Originally published by 2 Minute Medicine® (view original article). Reused on AccessMedicine with permission.

1. The 3-year incidence of breast cancer in the study group was 8.9% compared to 9.2% in the control group

2. At 3 years follow-up, the distant recurrence in the study group was 4.5% compared to 5.8% in the control group

Evidence Rating Level: 1 (Excellent)

Study Rundown:

The preservation of fertility and the desire to pursue pregnancy is a concern for patients diagnosed with breast cancer, which is the most common cancer found in women 40 years old or younger. This study investigated the effect of a temporary interruption of endocrine therapy treatment of endocrine-responsive breast cancer in young women who desired pregnancy. The primary outcome of this study was the number of breast cancer events in the 3 years following an interruption, which included recurrence of invasive disease at an ipsilateral, contralateral, or locoregional site, or distant recurrence of disease. Secondary outcomes of this study included pregnancy and birth outcomes. The incidence of breast cancer in the study group at 3 years was 8.9% compared to 9.2% in the control group. The 3-year distant recurrence in the study group was 4.5% as compared to 5.8% in the control group. Of the 497 patients who reported pregnancy-specific data, 74% achieved pregnancy during the trial. Limitations of this study include that the follow-up period was relatively short at a median of 3.4 years. The safety of pausing endocrine therapy in patients with endocrine-responsive breast cancer for the pursuit of pregnancy will be better elucidated after a longer follow-up period, as indicated by the study protocol. Additionally, the findings in this study should be cautiously applied to women with more advanced disease or larger tumours, as the results could be biased by a “health mother effect” whereby the recruitment of patients into the study was more likely to include women who were healthier and more likely to become pregnant. Further, the analysis protocols, using bootstrap-matching methods, may not have completely controlled for imbalances between the groups. Overall, the results from this study suggest that breast cancer outcomes are no worse in cohorts with endocrine-responsive breast cancer who paused their endocrine therapy to pursue pregnancy.

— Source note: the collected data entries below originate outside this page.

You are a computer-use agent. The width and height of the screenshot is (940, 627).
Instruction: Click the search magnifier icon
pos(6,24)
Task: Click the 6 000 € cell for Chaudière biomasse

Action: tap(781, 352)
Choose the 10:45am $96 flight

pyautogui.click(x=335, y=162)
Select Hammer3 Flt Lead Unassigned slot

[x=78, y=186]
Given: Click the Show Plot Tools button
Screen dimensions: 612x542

In-Depth [prospective cohort]:

This prospective, single-group trial was conducted using international data from multiple centres. This study analyzed data from 516 female patients aged 42 or younger who desired pregnancy and who had been treated with adjuvant endocrine therapy for stage I, II, or III hormone receptor-positive breast cancer. A control group of 1,499 patients was established. Of the study subjects, 516 were included in the primary efficacy analysis population, while 497 were included in the secondary end-point population (those who reported data regarding pregnancy). Breast cancer incidence at 3 years was 8.9% (95% confidence interval (CI), 6.3-11.6), whereas the incidence in the control group was 9.2% (95% CI, 7.6-10.8); the absolute difference is -0.2 percentage points (95% CI, -3.1-2.8). The adjusted hazard ratio (HR) in the study group compared to control was 0.81 (95% CI, 0.57-1.15). The 3-year incidence of distant recurrence was 4.5% in the study group (95% CI, 2.7-6.4), whereas the outcome in the control group for the same metric was 5.8% (95% CI, 4.5-7.2). The absolute difference was -1.4 percentage points (95% CI, -3.5-1.0; HR, 0.70; 95% CI, 0.44-1.12). 74% of 497 study group patients who provided pregnancy data became pregnant during the trial, 43.3% of whom used assisted reproductive technology. The HR was 0.53 for a breast cancer event associated with pregnancy. The only factor that was significantly associated with a successful pregnancy was younger age: 85.7% of patients under 35 achieved pregnancy, whereas 76.0% between 35 and 39 did, and 52.7% of those between 40 and 42 became pregnant.